Latency Numbers Every Programmer Should Know (2026 Edition)
Latency Numbers Every Programmer Should Know
Dr. Jeff Dean originally popularized this list at Google. Knowing these orders of magnitude is the difference between designing a system that feels "instant" and one that feels "broken".

The Human Scale Metaphor
If 1 CPU cycle (0.3ns) was 1 second, then:
- L1 Cache Access: 0.5 ns → 1.5 seconds (Picking up a pen)
- L2 Cache Access: 7 ns → 23 seconds (Walking to the bookshelf)
- Main Memory (RAM): 100 ns → 5.5 minutes (Walking to the corner store)
- NVMe SSD Read: 15 µs → 14 hours (Driving to the next city)
- Disk Seek (HDD): 10 ms → 1 year (Sailing around the world)
- Packet CA -> Netherlands: 150 ms → 15 years (A significant portion of your life)
The Real Numbers (2026)
Hardware has gotten faster, but the ratios remain brutal.
| Operation | Time | Notes |
| L1 Cache Reference | 0.5 ns | Basically free. |
| Branch Misprediction | 2.5 ns | This is why if statements in tight loops matter. |
| L2 Cache Reference | 7 ns | 14x slower than L1. |
| Mutex Lock/Unlock | 25 ns | Concurrency is not free. |
| Main Memory Reference | 100 ns | The "Memory Wall". |
| Compress 1KB w/ Zippy | 10 µs | CPU is fast at math. |
| Send 2KB over 1Gbps Network | 20 µs | Networking is surprisingly fast locally. |
| Read 1MB sequentially from RAM | 250 µs | Bandwidth is high. |
| Round trip within Datacenter | 500 µs | The "microservices tax". |
| Read 1MB sequentially from SSD | 1 ms | Flash storage is a miracle. |
| Disk Seek (HDD) | 10 ms | Spinning rust is the bottleneck. Avoid it. |
| Packet CA -> Netherlands | 150 ms | The speed of light is a hard limit. |
Why This Matters for System Design
- Avoid Network Calls in Loops: A roundtrip to Redis (0.5ms) is 5,000x slower than reading from RAM. Get all your data in one batch.
- Locality is King: Sequential reads are orders of magnitude faster than random reads. This is why LSM Trees (Cassandra/Kafka) are faster for writes than B-Trees—they turn random writes into sequential writes.
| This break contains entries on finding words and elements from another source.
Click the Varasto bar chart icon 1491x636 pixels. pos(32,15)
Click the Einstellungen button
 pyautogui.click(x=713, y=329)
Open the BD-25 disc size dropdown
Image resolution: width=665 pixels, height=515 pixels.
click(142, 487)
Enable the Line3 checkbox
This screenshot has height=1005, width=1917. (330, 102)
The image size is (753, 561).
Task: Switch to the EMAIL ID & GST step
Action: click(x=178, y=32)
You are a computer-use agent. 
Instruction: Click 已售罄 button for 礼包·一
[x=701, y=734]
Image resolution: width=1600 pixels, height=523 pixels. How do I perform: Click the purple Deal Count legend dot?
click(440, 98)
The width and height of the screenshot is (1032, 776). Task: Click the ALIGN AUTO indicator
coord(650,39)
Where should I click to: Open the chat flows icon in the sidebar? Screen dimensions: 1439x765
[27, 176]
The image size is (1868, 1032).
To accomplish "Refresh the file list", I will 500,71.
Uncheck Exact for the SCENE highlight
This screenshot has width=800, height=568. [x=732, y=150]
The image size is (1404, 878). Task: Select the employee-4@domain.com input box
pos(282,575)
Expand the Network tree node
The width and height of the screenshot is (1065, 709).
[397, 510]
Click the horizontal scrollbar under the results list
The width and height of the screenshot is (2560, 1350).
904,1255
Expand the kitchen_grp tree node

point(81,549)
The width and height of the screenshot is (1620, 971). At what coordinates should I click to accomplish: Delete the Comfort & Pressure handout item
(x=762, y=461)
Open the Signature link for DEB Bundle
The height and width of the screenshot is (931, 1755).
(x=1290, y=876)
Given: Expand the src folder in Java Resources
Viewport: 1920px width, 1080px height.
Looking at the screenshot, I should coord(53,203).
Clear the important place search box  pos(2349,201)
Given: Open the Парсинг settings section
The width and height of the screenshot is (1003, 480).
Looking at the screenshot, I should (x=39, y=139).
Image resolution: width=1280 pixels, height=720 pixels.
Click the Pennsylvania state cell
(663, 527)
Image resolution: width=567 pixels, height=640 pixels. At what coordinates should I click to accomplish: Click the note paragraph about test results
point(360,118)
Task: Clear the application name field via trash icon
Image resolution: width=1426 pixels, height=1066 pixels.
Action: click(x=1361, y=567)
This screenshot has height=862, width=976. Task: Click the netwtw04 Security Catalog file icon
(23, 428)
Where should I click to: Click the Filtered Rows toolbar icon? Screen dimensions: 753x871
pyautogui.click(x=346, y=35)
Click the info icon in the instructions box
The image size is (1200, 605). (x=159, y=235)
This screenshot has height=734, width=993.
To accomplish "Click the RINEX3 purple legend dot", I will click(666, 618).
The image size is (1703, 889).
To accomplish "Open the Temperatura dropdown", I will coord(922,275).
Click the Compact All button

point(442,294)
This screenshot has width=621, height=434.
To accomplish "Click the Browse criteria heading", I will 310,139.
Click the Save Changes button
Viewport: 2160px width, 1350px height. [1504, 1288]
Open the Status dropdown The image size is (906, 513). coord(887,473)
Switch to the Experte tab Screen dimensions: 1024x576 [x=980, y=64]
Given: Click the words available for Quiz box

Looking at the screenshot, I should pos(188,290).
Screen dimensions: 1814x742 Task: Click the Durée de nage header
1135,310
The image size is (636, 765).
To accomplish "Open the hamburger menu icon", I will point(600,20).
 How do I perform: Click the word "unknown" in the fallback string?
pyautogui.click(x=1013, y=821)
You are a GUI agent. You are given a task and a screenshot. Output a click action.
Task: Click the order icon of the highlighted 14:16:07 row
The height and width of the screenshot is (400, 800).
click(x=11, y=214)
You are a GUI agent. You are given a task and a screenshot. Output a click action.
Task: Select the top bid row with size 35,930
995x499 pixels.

- The "Microservices Tax": Splitting a monolith into 10 services introduces 10x network hops. If your user request hits 50 services, that's 50 * 0.5ms = 25ms of pure overhead, ignoring processing time.
First Principles Thinking
When designing a system, do "Back of the Envelope" math:
Goal: 100,000 requests per second. Constraint: Each request writes to DB. Math: Disk seek is 10ms (100 IOPS). Conclusion: You literally cannot do this with a single HDD. You need RAM buffering (Redis) or sequential appends (Kafka).
Don't guess. Calculate.